- [Задание A]
Пересчитай записи от строки с «Where should I» до строки с «(x=579, y=46)» включительно и приведи только эти строки целиком, вместе с запросами. Координаты в ответах умножь на 0,35 и округли до целых (половины вверх), числа в запросах и образцах формата не меняй, а картинки в ответ не включай.

- [Исходный текст]
------------------------------------------------

Выбрать главу

В весьма поредевшем составе собирается Временный комитет из подпольщиков, готовивших демонстрацию. С опозданием, что отнюдь не в его правилах, входит разгоряченный Камо.

— Слава богу, нашел!

Общее недоумение. Всего несколько часов назад сам Кацо для встречи выбрал этот серый, без окон, дом по соседству с монастырем Мтацминда. Чей-то голос:

— Почему не мог найти? Где твоя голова?

— Что спрашиваешь, дорогой? Голова где надо. Покойника подходящего не было!..

Грубая, неудачная шутка? Упаси господь! Камо действительно искал «подходящие» похороны. Такие, «чтобы были в Первом районе завтра в середине дня. Мы чисто одеваемся, приходим. Собирается хорошая толпа. Все вместе — похороны, демонстрация — спускаемся от церкви на Коргановской улице вниз на Головинский. Около театра я поднимаю красный флаг. Понятно, да?»

С утра 23 февраля в старой церкви не протиснуться. Родственники и близкие покойного приятно удивлены: «Вай, сколько людей пришло проводить несчастного!»

«В 12 часов похороны двинулись от церкви к Головинскому проспекту. По пути присоединились многие другие. Накопилось несколько сот человек, — передает ближайший в этот день помощник Камо Асатур Кахоян, более известный в кругу большевиков под псевдонимом Банвор Хечо Борчалинский. — Около театра полицейские и казаки также «склонили головы» перед гробом. Родственники усопшего зарыдали пуще прежнего. Вдруг взвился красный флаг и раздались возгласы: «Долой царское правительство!», «Да здравствует свобода!»

------------------------------------------------

- [Данные задания]

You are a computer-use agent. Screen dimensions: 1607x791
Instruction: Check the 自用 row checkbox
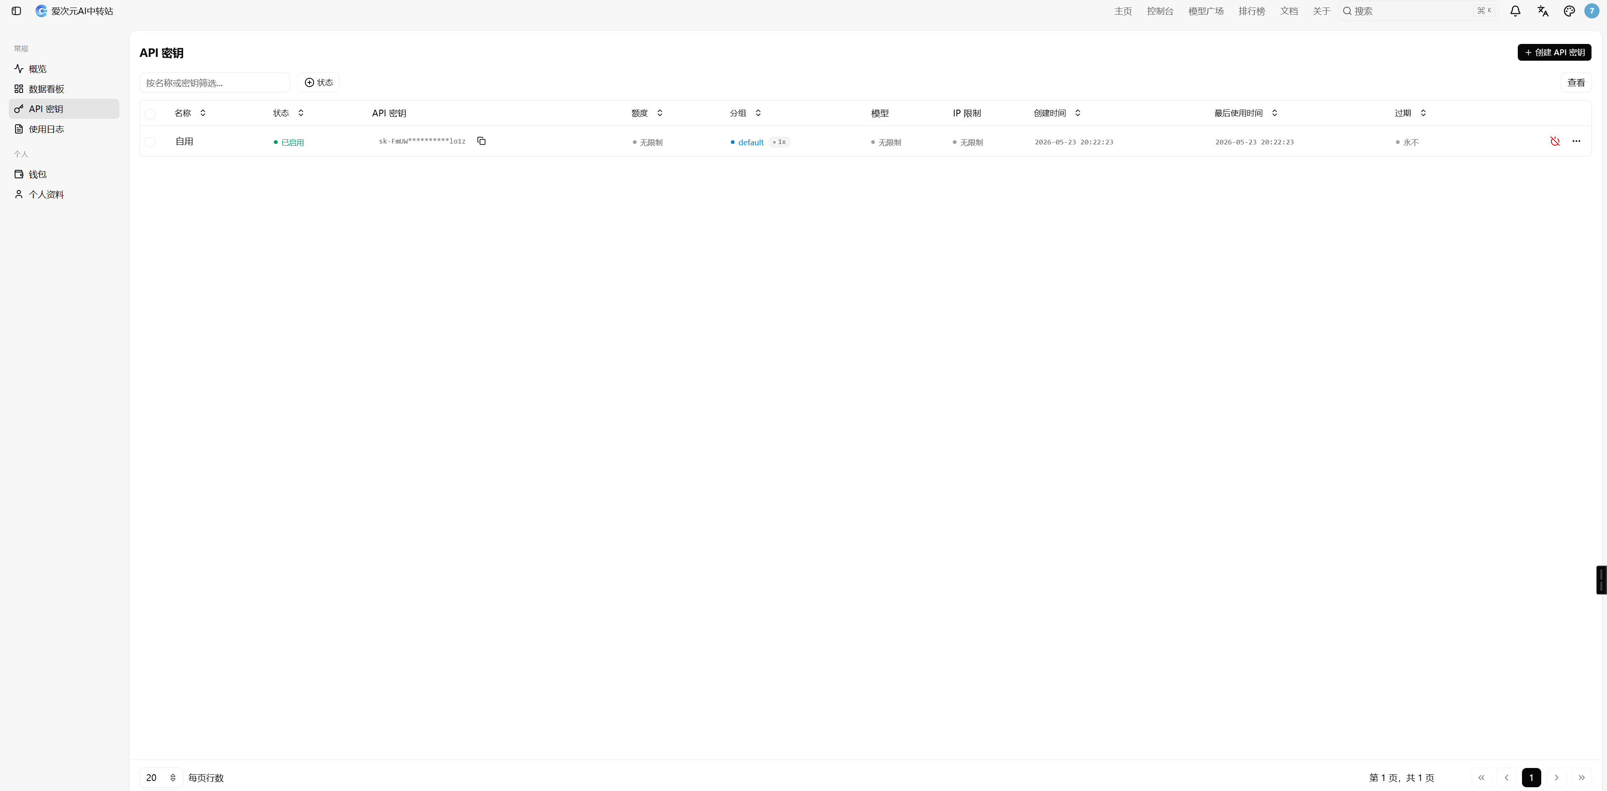click(150, 142)
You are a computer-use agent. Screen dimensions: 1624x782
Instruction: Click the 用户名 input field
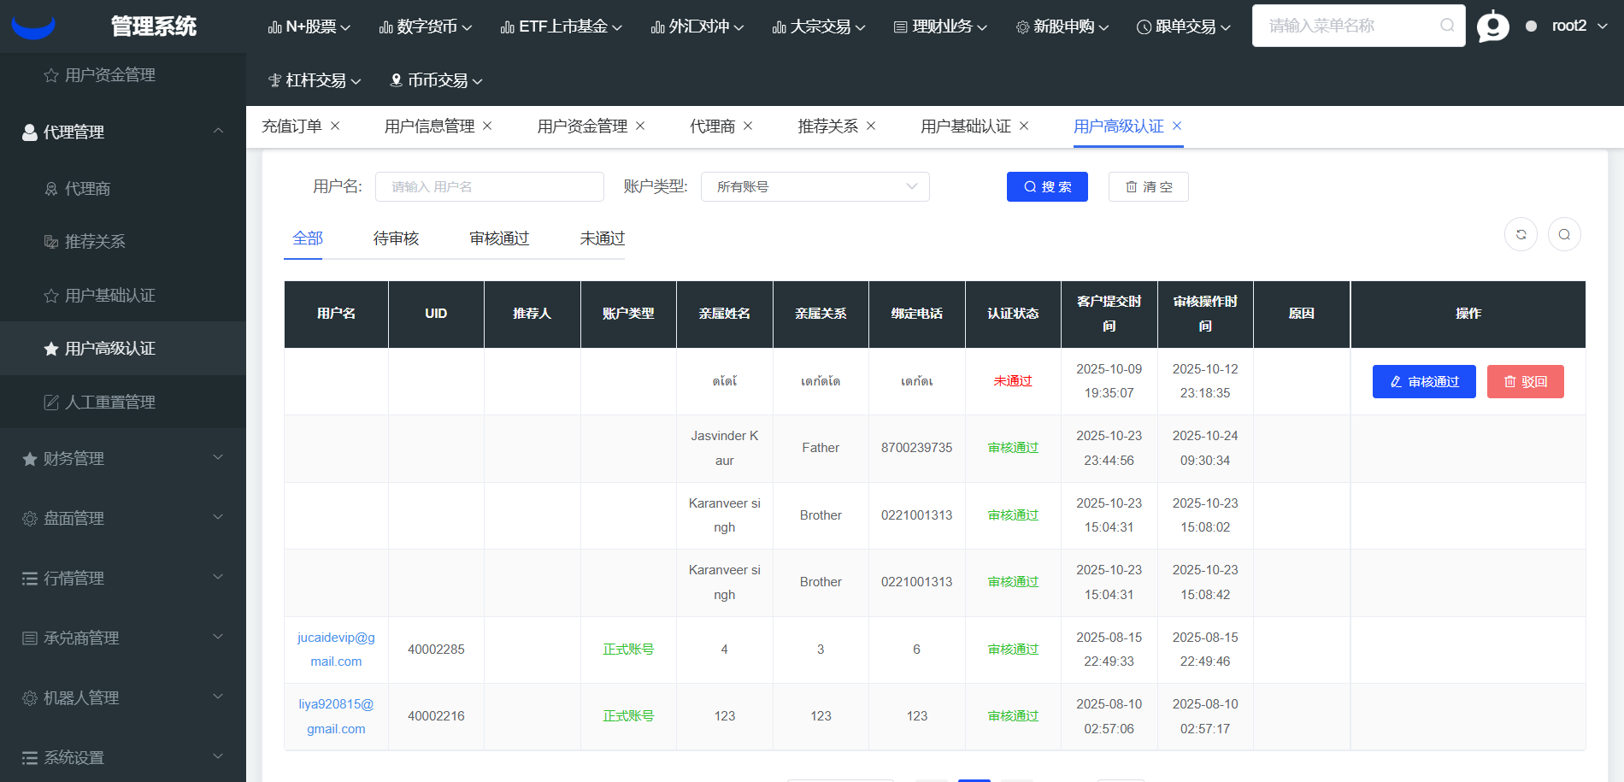pyautogui.click(x=489, y=187)
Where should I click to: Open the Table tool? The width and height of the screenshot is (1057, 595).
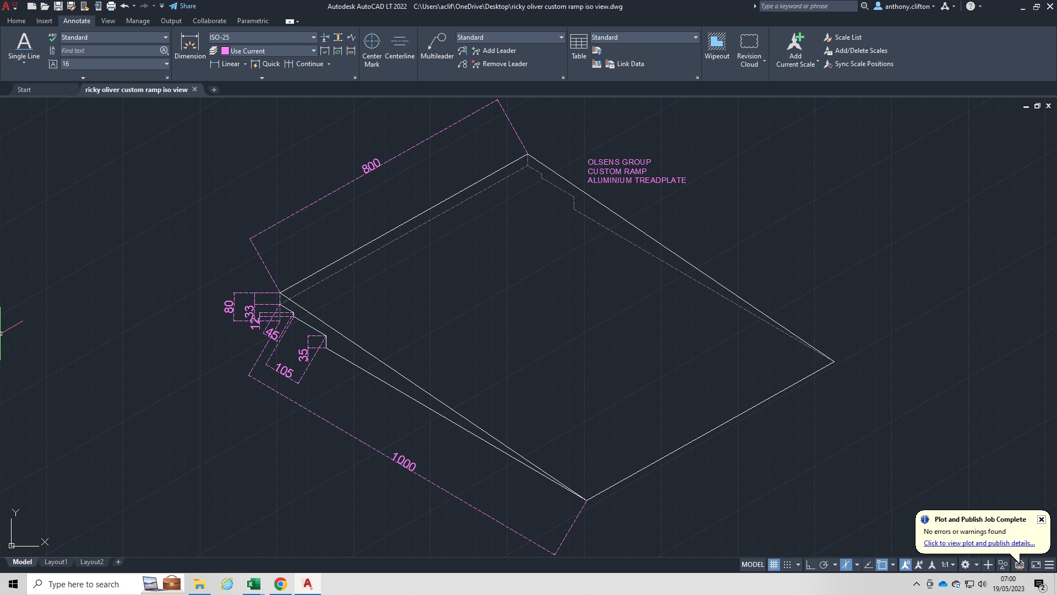(x=579, y=46)
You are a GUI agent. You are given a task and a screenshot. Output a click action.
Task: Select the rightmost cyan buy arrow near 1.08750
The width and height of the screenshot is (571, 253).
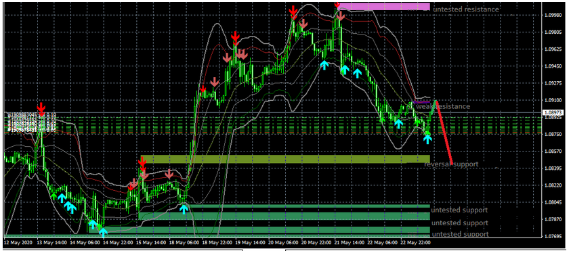tap(427, 139)
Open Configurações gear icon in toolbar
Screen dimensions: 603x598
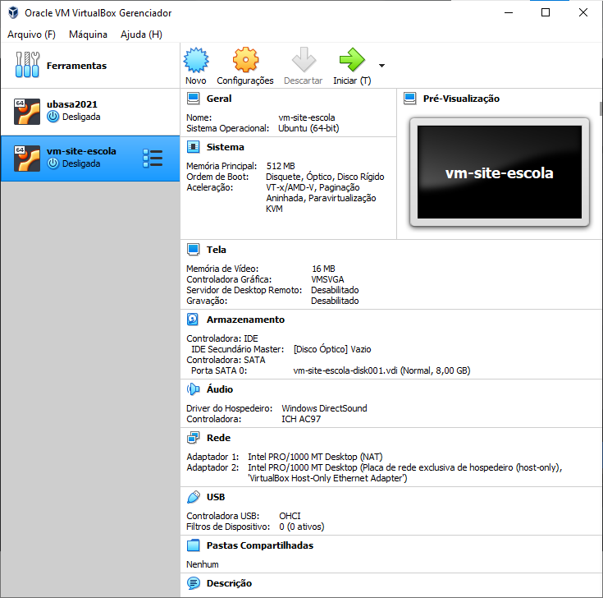click(x=244, y=60)
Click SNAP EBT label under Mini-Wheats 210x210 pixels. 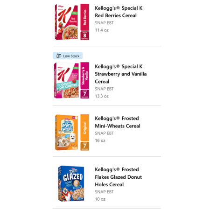(x=104, y=133)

------------------------------------------------

- [Задание B]
Согласуются ли с исходным текстом следующие утверждения? (i) Камо пришел на собрание Временного комитета вовремя. (ii) Похороны двинулись от церкви в 12 часов. (iii) Асатур Кахоян был известен среди большевиков под псевдонимом Банвор Хечо Борчалинский. На каждое ответь «да» или «нет» и приведи решающие слова текста дословно.

- [Полный ответ A]
Where should I click to: Open the Table tool? The width and height of the screenshot is (1057, 595).
(x=203, y=16)

- [Полный ответ B]
(i) Нет: «С опозданием, что отнюдь не в его правилах, входит разгоряченный Камо».
(ii) Да: «В 12 часов похороны двинулись от церкви к Головинскому проспекту».
(iii) Да: «более известный в кругу большевиков под псевдонимом Банвор Хечо Борчалинский».